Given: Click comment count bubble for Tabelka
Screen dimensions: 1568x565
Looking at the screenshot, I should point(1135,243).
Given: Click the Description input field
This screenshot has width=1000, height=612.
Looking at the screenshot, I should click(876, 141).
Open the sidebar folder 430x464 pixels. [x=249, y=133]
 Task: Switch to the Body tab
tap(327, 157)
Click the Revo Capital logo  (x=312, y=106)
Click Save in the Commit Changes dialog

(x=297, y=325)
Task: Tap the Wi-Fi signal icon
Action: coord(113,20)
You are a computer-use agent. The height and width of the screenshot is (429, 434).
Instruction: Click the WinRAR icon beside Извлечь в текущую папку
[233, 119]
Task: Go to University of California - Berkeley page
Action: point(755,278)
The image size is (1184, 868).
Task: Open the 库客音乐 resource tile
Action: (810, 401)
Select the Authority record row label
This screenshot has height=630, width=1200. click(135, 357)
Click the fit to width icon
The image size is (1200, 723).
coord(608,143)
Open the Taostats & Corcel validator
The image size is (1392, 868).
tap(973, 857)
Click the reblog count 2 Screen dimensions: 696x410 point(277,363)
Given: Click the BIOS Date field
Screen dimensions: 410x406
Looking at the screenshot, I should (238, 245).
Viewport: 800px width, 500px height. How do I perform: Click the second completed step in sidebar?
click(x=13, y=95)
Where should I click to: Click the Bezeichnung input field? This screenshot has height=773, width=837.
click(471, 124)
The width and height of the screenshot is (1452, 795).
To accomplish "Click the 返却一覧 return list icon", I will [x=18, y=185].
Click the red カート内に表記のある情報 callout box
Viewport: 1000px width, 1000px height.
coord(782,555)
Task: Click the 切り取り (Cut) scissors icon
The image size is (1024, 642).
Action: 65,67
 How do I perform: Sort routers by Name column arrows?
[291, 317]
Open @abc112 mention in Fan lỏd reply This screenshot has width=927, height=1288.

WORK INSTRUCTIONS
Copy out the entries. Change nothing.

SOLUTION FOR THIS EXERCISE
Given: Click comment count bubble for Tabelka
Screen dimensions: 1568x565
Looking at the screenshot, I should point(1135,243).
Given: Click the Description input field
This screenshot has width=1000, height=612.
Looking at the screenshot, I should click(876, 141).
Open the sidebar folder 430x464 pixels. [x=249, y=133]
 Task: Switch to the Body tab
tap(327, 157)
Click the Revo Capital logo  (x=312, y=106)
Click Save in the Commit Changes dialog

(x=297, y=325)
Task: Tap the Wi-Fi signal icon
Action: coord(113,20)
You are a computer-use agent. The height and width of the screenshot is (429, 434).
Instruction: Click the WinRAR icon beside Извлечь в текущую папку
[233, 119]
Task: Go to University of California - Berkeley page
Action: point(755,278)
The image size is (1184, 868).
Task: Open the 库客音乐 resource tile
Action: (810, 401)
Select the Authority record row label
This screenshot has height=630, width=1200. click(135, 357)
Click the fit to width icon
The image size is (1200, 723).
coord(608,143)
Open the Taostats & Corcel validator
The image size is (1392, 868).
tap(973, 857)
Click the reblog count 2 Screen dimensions: 696x410 point(277,363)
Given: Click the BIOS Date field
Screen dimensions: 410x406
Looking at the screenshot, I should (238, 245).
Viewport: 800px width, 500px height. How do I perform: Click the second completed step in sidebar?
click(x=13, y=95)
Where should I click to: Click the Bezeichnung input field? This screenshot has height=773, width=837.
click(471, 124)
The width and height of the screenshot is (1452, 795).
To accomplish "Click the 返却一覧 return list icon", I will [x=18, y=185].
Click the red カート内に表記のある情報 callout box
Viewport: 1000px width, 1000px height.
coord(782,555)
Task: Click the 切り取り (Cut) scissors icon
The image size is (1024, 642).
Action: 65,67
 How do I perform: Sort routers by Name column arrows?
[291, 317]
Open @abc112 mention in Fan lỏd reply This screenshot has width=927, height=1288.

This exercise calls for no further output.